SUPPLIED INFORMATION.
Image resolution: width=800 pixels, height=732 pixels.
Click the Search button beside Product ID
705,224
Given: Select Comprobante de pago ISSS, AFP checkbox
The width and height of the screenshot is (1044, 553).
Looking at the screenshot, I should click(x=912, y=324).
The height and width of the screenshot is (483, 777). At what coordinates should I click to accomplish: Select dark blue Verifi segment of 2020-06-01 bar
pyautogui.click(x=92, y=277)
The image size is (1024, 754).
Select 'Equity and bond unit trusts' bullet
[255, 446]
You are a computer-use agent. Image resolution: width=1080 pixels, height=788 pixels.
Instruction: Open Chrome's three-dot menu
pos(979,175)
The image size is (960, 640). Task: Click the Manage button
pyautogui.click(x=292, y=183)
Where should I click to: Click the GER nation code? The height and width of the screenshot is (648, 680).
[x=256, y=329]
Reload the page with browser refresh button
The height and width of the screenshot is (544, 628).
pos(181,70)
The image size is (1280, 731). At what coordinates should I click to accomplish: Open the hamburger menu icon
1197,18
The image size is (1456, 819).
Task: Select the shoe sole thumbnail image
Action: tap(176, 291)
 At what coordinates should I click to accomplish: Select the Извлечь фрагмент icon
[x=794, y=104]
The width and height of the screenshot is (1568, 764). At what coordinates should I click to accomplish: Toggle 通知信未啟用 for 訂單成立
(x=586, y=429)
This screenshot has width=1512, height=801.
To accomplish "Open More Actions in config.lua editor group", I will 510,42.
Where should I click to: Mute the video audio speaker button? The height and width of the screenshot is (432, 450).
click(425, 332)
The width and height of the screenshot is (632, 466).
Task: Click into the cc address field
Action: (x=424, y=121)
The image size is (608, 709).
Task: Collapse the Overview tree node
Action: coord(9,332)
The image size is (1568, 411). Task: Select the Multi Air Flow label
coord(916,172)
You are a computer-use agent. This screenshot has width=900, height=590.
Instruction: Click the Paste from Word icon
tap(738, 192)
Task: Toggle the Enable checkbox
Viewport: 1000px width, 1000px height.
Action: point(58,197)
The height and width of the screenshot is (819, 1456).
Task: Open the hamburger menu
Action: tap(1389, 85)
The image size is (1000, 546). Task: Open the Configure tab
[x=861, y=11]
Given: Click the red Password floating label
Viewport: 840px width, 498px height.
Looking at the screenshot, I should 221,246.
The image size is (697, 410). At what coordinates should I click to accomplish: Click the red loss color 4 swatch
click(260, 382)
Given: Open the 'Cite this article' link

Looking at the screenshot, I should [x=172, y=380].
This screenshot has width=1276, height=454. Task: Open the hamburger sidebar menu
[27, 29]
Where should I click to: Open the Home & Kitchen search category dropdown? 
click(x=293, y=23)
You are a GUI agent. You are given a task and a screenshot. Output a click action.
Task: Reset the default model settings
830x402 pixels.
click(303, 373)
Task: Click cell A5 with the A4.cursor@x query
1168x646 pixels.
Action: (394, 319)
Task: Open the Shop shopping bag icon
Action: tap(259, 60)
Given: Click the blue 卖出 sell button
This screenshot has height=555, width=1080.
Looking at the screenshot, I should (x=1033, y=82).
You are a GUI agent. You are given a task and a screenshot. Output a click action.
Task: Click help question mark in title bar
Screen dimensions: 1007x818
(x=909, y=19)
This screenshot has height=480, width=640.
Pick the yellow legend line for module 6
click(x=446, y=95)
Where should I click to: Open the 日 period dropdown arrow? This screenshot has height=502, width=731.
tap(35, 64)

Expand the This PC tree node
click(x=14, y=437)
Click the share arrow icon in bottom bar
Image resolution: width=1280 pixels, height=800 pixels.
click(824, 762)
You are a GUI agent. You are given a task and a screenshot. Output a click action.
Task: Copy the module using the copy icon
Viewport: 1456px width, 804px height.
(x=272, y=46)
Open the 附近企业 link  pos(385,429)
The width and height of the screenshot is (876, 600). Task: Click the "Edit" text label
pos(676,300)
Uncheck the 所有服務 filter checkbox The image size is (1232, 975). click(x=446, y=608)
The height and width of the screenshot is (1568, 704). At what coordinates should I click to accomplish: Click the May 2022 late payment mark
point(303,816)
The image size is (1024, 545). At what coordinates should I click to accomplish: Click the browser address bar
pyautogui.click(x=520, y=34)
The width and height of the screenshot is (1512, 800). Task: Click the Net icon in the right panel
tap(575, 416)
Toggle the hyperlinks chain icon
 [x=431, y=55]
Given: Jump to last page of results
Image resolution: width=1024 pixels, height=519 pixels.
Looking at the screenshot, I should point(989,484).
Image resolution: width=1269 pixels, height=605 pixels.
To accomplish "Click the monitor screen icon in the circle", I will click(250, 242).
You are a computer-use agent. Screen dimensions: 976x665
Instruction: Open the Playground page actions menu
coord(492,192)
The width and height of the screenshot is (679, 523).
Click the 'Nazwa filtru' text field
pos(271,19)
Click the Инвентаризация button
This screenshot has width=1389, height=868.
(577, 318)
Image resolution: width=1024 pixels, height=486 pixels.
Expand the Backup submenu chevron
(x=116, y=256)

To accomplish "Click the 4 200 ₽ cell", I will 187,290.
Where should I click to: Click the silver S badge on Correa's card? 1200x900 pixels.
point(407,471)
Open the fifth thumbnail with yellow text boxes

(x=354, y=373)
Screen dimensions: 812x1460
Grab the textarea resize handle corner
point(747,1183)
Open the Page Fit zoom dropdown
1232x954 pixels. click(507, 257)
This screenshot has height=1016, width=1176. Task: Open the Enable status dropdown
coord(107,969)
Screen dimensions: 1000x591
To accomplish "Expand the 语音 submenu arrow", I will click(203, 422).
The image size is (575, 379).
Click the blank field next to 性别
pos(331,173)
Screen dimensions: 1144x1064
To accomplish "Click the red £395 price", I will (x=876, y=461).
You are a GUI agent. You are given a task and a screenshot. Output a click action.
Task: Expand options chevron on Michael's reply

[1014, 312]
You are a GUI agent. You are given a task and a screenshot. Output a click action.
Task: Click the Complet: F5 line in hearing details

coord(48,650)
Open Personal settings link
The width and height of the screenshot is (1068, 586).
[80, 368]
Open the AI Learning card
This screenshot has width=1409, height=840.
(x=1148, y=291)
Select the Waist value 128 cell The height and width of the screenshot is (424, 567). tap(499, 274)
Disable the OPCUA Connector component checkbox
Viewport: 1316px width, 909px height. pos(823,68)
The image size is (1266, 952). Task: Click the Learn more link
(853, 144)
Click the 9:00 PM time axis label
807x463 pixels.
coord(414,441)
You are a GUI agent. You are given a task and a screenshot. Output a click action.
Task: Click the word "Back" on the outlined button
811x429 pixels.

WHAT THE TASK ASKS.
Repeat the material above in full, exactly as it stands.

ANSWER SPACE.
Image resolution: width=800 pixels, height=732 pixels.
Click the Search button beside Product ID
705,224
Given: Select Comprobante de pago ISSS, AFP checkbox
The width and height of the screenshot is (1044, 553).
Looking at the screenshot, I should click(x=912, y=324).
The height and width of the screenshot is (483, 777). At what coordinates should I click to accomplish: Select dark blue Verifi segment of 2020-06-01 bar
pyautogui.click(x=92, y=277)
The image size is (1024, 754).
Select 'Equity and bond unit trusts' bullet
[255, 446]
You are a computer-use agent. Image resolution: width=1080 pixels, height=788 pixels.
Instruction: Open Chrome's three-dot menu
pos(979,175)
The image size is (960, 640). Task: Click the Manage button
pyautogui.click(x=292, y=183)
Where should I click to: Click the GER nation code? The height and width of the screenshot is (648, 680).
[x=256, y=329]
Reload the page with browser refresh button
The height and width of the screenshot is (544, 628).
pos(181,70)
The image size is (1280, 731). At what coordinates should I click to accomplish: Open the hamburger menu icon
1197,18
The image size is (1456, 819).
Task: Select the shoe sole thumbnail image
Action: tap(176, 291)
 At what coordinates should I click to accomplish: Select the Извлечь фрагмент icon
[x=794, y=104]
The width and height of the screenshot is (1568, 764). At what coordinates should I click to accomplish: Toggle 通知信未啟用 for 訂單成立
(x=586, y=429)
This screenshot has width=1512, height=801.
To accomplish "Open More Actions in config.lua editor group", I will 510,42.
Where should I click to: Mute the video audio speaker button? The height and width of the screenshot is (432, 450).
click(425, 332)
The width and height of the screenshot is (632, 466).
Task: Click into the cc address field
Action: (x=424, y=121)
The image size is (608, 709).
Task: Collapse the Overview tree node
Action: coord(9,332)
The image size is (1568, 411). Task: Select the Multi Air Flow label
coord(916,172)
You are a computer-use agent. This screenshot has width=900, height=590.
Instruction: Click the Paste from Word icon
tap(738, 192)
Task: Toggle the Enable checkbox
Viewport: 1000px width, 1000px height.
Action: point(58,197)
The height and width of the screenshot is (819, 1456).
Task: Open the hamburger menu
Action: tap(1389, 85)
The image size is (1000, 546). Task: Open the Configure tab
[x=861, y=11]
Given: Click the red Password floating label
Viewport: 840px width, 498px height.
Looking at the screenshot, I should 221,246.
The image size is (697, 410). At what coordinates should I click to accomplish: Click the red loss color 4 swatch
click(260, 382)
Given: Open the 'Cite this article' link

Looking at the screenshot, I should [x=172, y=380].
This screenshot has width=1276, height=454. Task: Open the hamburger sidebar menu
[27, 29]
Where should I click to: Open the Home & Kitchen search category dropdown? 
click(x=293, y=23)
You are a GUI agent. You are given a task and a screenshot. Output a click action.
Task: Reset the default model settings
830x402 pixels.
click(303, 373)
Task: Click cell A5 with the A4.cursor@x query
1168x646 pixels.
Action: (394, 319)
Task: Open the Shop shopping bag icon
Action: tap(259, 60)
Given: Click the blue 卖出 sell button
This screenshot has height=555, width=1080.
Looking at the screenshot, I should (x=1033, y=82).
You are a GUI agent. You are given a task and a screenshot. Output a click action.
Task: Click help question mark in title bar
Screen dimensions: 1007x818
(x=909, y=19)
This screenshot has height=480, width=640.
Pick the yellow legend line for module 6
click(x=446, y=95)
Where should I click to: Open the 日 period dropdown arrow? This screenshot has height=502, width=731.
tap(35, 64)

Expand the This PC tree node
click(x=14, y=437)
Click the share arrow icon in bottom bar
Image resolution: width=1280 pixels, height=800 pixels.
click(824, 762)
You are a GUI agent. You are given a task and a screenshot. Output a click action.
Task: Copy the module using the copy icon
Viewport: 1456px width, 804px height.
(x=272, y=46)
Open the 附近企业 link  pos(385,429)
The width and height of the screenshot is (876, 600). Task: Click the "Edit" text label
pos(676,300)
Uncheck the 所有服務 filter checkbox The image size is (1232, 975). click(x=446, y=608)
The height and width of the screenshot is (1568, 704). At what coordinates should I click to accomplish: Click the May 2022 late payment mark
point(303,816)
The image size is (1024, 545). At what coordinates should I click to accomplish: Click the browser address bar
pyautogui.click(x=520, y=34)
The width and height of the screenshot is (1512, 800). Task: Click the Net icon in the right panel
tap(575, 416)
Toggle the hyperlinks chain icon
 [x=431, y=55]
Given: Jump to last page of results
Image resolution: width=1024 pixels, height=519 pixels.
Looking at the screenshot, I should point(989,484).
Image resolution: width=1269 pixels, height=605 pixels.
To accomplish "Click the monitor screen icon in the circle", I will click(250, 242).
You are a computer-use agent. Screen dimensions: 976x665
Instruction: Open the Playground page actions menu
coord(492,192)
The width and height of the screenshot is (679, 523).
Click the 'Nazwa filtru' text field
pos(271,19)
Click the Инвентаризация button
This screenshot has width=1389, height=868.
(577, 318)
Image resolution: width=1024 pixels, height=486 pixels.
Expand the Backup submenu chevron
(x=116, y=256)

To accomplish "Click the 4 200 ₽ cell", I will 187,290.
Where should I click to: Click the silver S badge on Correa's card? 1200x900 pixels.
point(407,471)
Open the fifth thumbnail with yellow text boxes

(x=354, y=373)
Screen dimensions: 812x1460
Grab the textarea resize handle corner
point(747,1183)
Open the Page Fit zoom dropdown
1232x954 pixels. click(507, 257)
This screenshot has height=1016, width=1176. Task: Open the Enable status dropdown
coord(107,969)
Screen dimensions: 1000x591
To accomplish "Expand the 语音 submenu arrow", I will click(203, 422).
The image size is (575, 379).
Click the blank field next to 性别
pos(331,173)
Screen dimensions: 1144x1064
To accomplish "Click the red £395 price", I will (x=876, y=461).
You are a GUI agent. You are given a task and a screenshot. Output a click action.
Task: Expand options chevron on Michael's reply

[1014, 312]
You are a GUI agent. You are given a task and a screenshot. Output a click action.
Task: Click the Complet: F5 line in hearing details

coord(48,650)
Open Personal settings link
The width and height of the screenshot is (1068, 586).
[80, 368]
Open the AI Learning card
This screenshot has width=1409, height=840.
(x=1148, y=291)
Select the Waist value 128 cell The height and width of the screenshot is (424, 567). tap(499, 274)
Disable the OPCUA Connector component checkbox
Viewport: 1316px width, 909px height. pos(823,68)
The image size is (1266, 952). Task: Click the Learn more link
(853, 144)
Click the 9:00 PM time axis label
807x463 pixels.
coord(414,441)
You are a GUI agent. You are given a task and a screenshot. Output a click action.
Task: Click the word "Back" on the outlined button
811x429 pixels.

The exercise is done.